Redazione Perugia
PERUGIA – Si è dovuto recare al pronto soccorso dell’ospedale di Perugia e, fedele amico e compagno, il suo cane, Francesco è rimasto per ore davanti alla porta del triage, cercandolo con lo sguardo ogni volta che sentiva aprire le porte. Questa la storia raccontata da una dipendente del nosocomio con un post su Facebook e rilanciato sulla pagina dell’azienda ospedaliera.
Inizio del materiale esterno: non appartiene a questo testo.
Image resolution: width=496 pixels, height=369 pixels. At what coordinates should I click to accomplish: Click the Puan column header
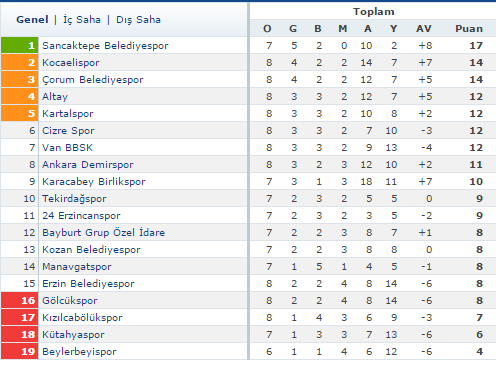(469, 29)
«Lui è Francesco – le parole sul post – Ha aspettato il suo padroncino umano per ore ed ore davanti alla porta del triage, cercandolo con gli occhi ogni qualvolta si aprivano le porte. Abbiamo tanto da imparare dai cani. Amore, fedeltà, prendersi cura di chi si ama giorno dopo giorno, nella quotidianità, con piccoli gesti. Soprattutto: bisogna prendersi cura di chi si ama. L’amore va alimentato. Una rosa non cresce se non le si da l’acqua. Un cane non diventa così fedele se non lo si addomestica, se non gli si dà amore, giorno dopo giorno. A volte ci dimentichiamo in fretta quali sono le cose importanti della vita e lasciamo le rose più belle in un angolo, accantonate, ad avvizzire».